#### [PASSAGE SHOWN]
French food safety agency AFSSA on Wednesday proposed toughening a ban on lamb from flocks infected with scrapie because of concern that such meat could also be infected with mad cow disease and so threaten human health.
In a four-page opinion, AFSSA recommended banning from the food chain all sheep aged one year or older that come from flocks infected with scrapie.
The agency also maintained a controversial recommendation issued in February that all sheep intestines be banned from the food chain as a precaution against mad cow disease, or bovine spongiform encephalopathy (BSE).
Both measures would go further than current French rules that require the removal of certain specified risk material -- most of the head and spinal cord - from sheep and goats that come from herds infected with scrapie.
Scrapie, found in sheep, is similar to BSE. But while scrapie is believed to pose no threat to human health, the human equivalent of mad cow disease, variant Creutzfeldt Jakob Disease (vCJD), has claimed at least 100 lives.
Scientists have managed to infect sheep with BSE in laboratories, although to date there have been no reports of a naturally occurring case of the deadly cattle disease in sheep.

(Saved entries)
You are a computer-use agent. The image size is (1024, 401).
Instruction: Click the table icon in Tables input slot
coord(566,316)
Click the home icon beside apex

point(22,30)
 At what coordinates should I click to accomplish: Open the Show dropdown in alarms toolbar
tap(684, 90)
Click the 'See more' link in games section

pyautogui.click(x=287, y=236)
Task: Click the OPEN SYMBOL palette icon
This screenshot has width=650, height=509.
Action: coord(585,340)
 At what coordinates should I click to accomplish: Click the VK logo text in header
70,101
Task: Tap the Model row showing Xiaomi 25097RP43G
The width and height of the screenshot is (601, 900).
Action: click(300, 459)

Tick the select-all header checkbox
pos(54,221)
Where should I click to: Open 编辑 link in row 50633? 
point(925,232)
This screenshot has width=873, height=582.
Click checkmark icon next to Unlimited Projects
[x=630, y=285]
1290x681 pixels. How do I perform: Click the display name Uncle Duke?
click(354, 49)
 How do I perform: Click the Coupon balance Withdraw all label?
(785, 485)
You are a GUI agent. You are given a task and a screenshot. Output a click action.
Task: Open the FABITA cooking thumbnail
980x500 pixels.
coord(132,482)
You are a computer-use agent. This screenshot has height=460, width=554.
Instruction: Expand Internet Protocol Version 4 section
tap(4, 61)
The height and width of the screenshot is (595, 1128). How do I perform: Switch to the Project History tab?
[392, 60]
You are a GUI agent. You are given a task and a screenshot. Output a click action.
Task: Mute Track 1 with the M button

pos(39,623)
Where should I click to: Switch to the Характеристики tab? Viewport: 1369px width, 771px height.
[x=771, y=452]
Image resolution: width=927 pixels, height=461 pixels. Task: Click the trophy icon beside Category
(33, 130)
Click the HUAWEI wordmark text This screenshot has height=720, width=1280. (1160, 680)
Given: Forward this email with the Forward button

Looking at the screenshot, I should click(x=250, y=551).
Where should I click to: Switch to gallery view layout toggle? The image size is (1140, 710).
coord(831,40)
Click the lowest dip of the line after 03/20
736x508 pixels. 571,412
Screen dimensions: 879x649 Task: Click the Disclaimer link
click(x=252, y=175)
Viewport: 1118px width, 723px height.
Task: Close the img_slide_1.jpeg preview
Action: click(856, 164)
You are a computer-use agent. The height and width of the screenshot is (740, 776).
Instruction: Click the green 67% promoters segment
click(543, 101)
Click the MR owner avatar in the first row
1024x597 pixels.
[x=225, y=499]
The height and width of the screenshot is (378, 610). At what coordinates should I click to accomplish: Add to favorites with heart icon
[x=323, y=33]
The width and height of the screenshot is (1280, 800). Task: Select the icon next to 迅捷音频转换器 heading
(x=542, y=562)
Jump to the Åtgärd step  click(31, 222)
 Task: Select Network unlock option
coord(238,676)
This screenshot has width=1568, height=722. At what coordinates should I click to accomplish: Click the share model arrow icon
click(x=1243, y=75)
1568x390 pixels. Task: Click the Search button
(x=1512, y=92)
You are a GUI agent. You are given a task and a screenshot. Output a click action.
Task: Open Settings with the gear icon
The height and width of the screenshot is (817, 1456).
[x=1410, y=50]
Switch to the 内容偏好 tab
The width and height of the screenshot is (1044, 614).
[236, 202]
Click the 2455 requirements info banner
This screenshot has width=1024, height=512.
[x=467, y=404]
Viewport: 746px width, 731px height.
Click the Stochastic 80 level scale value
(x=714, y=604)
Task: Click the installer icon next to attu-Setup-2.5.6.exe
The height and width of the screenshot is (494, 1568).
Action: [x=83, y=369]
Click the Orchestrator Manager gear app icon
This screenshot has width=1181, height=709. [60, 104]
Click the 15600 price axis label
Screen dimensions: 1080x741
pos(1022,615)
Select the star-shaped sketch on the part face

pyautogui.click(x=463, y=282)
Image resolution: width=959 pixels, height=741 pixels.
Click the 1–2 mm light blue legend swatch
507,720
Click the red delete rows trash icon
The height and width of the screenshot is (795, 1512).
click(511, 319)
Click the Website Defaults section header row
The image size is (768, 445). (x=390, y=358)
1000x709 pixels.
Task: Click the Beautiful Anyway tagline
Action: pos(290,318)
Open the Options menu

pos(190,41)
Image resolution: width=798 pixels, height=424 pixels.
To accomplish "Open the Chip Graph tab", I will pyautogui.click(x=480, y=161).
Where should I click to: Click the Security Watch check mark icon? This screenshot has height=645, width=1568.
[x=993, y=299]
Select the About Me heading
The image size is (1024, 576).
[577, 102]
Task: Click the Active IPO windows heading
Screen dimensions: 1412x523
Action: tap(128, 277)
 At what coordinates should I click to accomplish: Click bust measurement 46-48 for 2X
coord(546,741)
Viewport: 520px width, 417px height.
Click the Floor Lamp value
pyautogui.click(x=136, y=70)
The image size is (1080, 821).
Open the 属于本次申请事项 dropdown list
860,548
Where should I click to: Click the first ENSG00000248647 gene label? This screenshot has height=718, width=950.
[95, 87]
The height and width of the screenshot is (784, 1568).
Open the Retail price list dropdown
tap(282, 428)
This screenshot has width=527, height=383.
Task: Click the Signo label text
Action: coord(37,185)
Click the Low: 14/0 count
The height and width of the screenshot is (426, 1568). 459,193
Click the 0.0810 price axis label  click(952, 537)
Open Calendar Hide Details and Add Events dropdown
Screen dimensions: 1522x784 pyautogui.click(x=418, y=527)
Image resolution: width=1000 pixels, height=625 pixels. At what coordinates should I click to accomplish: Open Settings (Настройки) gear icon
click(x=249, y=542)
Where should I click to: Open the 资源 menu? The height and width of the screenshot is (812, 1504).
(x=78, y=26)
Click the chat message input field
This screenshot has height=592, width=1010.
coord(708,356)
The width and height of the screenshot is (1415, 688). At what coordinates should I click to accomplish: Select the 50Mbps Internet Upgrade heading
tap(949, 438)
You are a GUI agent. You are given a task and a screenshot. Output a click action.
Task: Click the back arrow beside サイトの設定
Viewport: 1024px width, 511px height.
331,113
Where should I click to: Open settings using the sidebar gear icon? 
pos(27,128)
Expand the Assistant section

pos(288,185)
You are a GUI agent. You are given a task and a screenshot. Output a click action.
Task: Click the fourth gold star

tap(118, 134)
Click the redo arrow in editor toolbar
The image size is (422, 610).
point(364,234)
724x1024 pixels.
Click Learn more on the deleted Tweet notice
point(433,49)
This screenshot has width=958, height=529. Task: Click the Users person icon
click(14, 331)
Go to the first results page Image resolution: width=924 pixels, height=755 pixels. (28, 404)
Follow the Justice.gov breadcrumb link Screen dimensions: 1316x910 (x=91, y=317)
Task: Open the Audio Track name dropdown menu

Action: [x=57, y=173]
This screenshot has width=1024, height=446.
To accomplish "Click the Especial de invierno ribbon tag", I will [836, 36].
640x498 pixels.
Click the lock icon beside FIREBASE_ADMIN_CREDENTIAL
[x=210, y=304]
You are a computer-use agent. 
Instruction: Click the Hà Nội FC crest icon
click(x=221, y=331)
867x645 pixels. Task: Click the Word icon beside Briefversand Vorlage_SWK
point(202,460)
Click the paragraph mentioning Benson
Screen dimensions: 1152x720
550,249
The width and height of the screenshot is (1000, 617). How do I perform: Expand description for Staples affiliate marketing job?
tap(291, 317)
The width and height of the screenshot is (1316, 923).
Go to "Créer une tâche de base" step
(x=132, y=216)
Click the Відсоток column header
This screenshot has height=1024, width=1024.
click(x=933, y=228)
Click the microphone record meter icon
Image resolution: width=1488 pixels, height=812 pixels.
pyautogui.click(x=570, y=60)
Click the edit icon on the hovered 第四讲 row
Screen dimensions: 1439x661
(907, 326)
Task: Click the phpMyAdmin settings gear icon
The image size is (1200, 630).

#### [WHAT YOU ARE ASKED TO DO]
In the passage about the French food safety agency, which sheep did AFSSA recommend banning from the food chain?

#### [PROBLEM SOLUTION]
All sheep aged one year or older that come from flocks infected with scrapie.